# Scraping text from Mississippi Appellate Court Opinion PDFs

### install pdfplumber

In [26]:
pip install pdfplumber

Note: you may need to restart the kernel to use updated packages.


You should consider upgrading via the 'C:\Users\Tom Smith\AppData\Local\Microsoft\WindowsApps\PythonSoftwareFoundation.Python.3.9_qbz5n2kfra8p0\python.exe -m pip install --upgrade pip' command.


### import required packages

In [27]:
import pdfplumber
import os
import re
import pandas as pd
from itertools import compress
import numpy as np
from tqdm import tqdm
from datetime import datetime

### define important objects

In [28]:
years =  list(range(1996, 2023+1))

# Root directory will need to be set to wherever you stored the court opinions after using the justia_scrape function
root_dir = "C:\\Users\\Tom Smith\\Box\\Data\\justia_law\\court_opinions\\" 
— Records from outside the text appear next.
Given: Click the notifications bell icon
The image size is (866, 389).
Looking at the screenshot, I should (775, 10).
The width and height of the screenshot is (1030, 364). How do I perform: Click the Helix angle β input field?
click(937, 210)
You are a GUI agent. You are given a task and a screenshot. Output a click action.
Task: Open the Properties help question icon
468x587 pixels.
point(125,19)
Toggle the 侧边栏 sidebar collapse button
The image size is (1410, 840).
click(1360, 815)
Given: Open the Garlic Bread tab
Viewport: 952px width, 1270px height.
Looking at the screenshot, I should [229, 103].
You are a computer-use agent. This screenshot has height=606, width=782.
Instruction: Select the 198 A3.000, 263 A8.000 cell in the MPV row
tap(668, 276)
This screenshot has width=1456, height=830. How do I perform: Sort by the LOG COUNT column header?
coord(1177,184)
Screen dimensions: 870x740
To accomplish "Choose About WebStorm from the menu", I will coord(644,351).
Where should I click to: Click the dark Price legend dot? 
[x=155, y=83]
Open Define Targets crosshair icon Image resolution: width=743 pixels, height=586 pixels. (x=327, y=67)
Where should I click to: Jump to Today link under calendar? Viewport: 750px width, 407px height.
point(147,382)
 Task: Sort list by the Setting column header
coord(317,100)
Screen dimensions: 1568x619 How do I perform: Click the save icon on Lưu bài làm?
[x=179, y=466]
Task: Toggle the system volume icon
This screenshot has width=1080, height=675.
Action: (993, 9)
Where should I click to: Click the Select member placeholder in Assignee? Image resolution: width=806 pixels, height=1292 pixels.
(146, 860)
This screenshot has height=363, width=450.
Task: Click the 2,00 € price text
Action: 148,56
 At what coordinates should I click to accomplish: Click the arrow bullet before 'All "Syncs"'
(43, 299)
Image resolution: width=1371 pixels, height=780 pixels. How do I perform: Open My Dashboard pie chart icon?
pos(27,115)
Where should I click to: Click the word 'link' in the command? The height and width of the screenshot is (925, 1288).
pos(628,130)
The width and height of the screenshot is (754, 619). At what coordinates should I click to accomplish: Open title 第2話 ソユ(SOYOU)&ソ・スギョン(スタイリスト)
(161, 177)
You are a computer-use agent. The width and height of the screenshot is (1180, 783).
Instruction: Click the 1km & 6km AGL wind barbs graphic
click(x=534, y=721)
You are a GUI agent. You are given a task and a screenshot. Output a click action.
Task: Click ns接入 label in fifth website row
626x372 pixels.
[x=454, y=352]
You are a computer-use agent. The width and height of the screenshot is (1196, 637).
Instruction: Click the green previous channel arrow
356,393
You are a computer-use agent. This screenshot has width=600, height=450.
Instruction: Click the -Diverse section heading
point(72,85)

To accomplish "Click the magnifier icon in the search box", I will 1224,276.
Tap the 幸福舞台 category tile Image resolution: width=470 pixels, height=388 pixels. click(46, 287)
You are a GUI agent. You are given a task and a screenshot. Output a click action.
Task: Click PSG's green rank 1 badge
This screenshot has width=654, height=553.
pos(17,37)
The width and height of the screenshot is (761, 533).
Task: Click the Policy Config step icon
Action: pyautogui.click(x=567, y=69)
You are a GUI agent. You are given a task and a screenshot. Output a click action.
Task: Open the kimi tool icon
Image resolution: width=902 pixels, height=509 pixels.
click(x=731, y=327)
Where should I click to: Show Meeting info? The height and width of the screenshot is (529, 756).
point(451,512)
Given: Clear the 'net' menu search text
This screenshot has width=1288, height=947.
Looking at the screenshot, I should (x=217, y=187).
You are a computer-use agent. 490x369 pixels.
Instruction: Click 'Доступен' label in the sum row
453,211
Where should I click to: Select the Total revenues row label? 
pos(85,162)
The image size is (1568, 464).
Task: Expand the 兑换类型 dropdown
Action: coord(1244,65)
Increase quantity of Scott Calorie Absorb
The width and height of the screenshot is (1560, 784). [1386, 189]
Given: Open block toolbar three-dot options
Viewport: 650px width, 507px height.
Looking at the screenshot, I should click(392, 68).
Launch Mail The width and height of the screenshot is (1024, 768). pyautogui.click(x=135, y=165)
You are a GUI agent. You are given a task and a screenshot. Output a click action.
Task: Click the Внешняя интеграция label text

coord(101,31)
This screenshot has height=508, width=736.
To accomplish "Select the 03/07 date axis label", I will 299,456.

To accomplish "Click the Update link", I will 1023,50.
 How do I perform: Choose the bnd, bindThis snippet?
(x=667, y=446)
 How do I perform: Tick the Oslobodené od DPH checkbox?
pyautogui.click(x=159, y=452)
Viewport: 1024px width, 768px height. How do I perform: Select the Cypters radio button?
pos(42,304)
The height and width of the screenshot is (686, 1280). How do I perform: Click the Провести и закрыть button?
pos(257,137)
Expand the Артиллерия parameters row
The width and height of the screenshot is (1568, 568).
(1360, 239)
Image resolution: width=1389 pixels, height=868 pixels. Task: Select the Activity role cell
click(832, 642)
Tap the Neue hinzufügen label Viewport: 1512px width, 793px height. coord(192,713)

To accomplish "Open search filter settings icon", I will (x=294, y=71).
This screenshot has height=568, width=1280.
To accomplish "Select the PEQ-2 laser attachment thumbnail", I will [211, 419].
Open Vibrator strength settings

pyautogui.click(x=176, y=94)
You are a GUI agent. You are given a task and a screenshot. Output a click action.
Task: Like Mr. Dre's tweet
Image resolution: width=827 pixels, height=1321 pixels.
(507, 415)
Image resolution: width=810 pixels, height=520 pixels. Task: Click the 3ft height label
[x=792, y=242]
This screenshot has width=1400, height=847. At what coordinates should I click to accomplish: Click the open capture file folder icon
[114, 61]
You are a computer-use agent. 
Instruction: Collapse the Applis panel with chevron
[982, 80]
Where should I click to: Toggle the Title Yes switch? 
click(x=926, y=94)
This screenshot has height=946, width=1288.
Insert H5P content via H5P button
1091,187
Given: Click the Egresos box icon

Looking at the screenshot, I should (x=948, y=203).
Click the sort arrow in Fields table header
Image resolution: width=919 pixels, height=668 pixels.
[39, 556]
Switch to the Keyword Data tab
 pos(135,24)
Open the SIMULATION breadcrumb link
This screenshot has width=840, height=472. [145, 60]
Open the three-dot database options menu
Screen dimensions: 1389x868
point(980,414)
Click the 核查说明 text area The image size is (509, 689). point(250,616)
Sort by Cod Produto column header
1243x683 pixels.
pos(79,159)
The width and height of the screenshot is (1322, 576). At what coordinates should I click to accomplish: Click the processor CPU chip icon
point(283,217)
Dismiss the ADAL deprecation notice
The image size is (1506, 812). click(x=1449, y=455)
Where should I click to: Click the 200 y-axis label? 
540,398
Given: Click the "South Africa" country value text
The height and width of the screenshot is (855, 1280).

### extract text from PDF documents
- Footnotes are removed.
- Page numbers are removed.

*Tested on Mississippi appellate court opinions, efficacy may very for other states and courts depending on formatting.*

In [29]:
def opinion_parser(court, years, root_dir):
    print("+++ " + str(datetime.now()) + " +++\n")
    print("//OPINIONPDFPARSER")

    for year in years:
        print("+++ " + str(year))
        docs = []
        files = os.listdir(root_dir + str(court) + "\\" + str(year))
        for file in tqdm(files):
            text = ''
            pages = []
            try:
                with pdfplumber.open(root_dir + str(court) + "\\"  + str(year) + "\\" + str(file)) as pdf:
                    for i, page in enumerate(pdf.pages):
                        rect_widths = [rect['bottom'] - rect['top'] for rect in page.rects]
                        rect_list = list(compress(page.rects, [width < 1 for width in rect_widths]))
                        if len(rect_list)>0:
                            bb = (page.bbox[0], page.bbox[1], page.bbox[2], rect_list[len(rect_list)-1]['top'])
                            page = page.crop(bbox=bb)
                            text = text+"\n"+str(page.extract_text())
                            pages.append(page)
                        elif page.page_number>1:
                            text = text+"\n"+str("\n".join(page.extract_text().split("\n")[:-1]))
                            pages.append(page)
                        else:
                            text = text+str(page.extract_text())
                            pages.append(page)
            except:
                pass
            docs.append((re.sub(".pdf", "", file).upper(), text))
        df = pd.DataFrame(docs, columns = ['id','text'])
        df.to_pickle(".\\data\\"+str(year)+"_"+str(court)+".pkl")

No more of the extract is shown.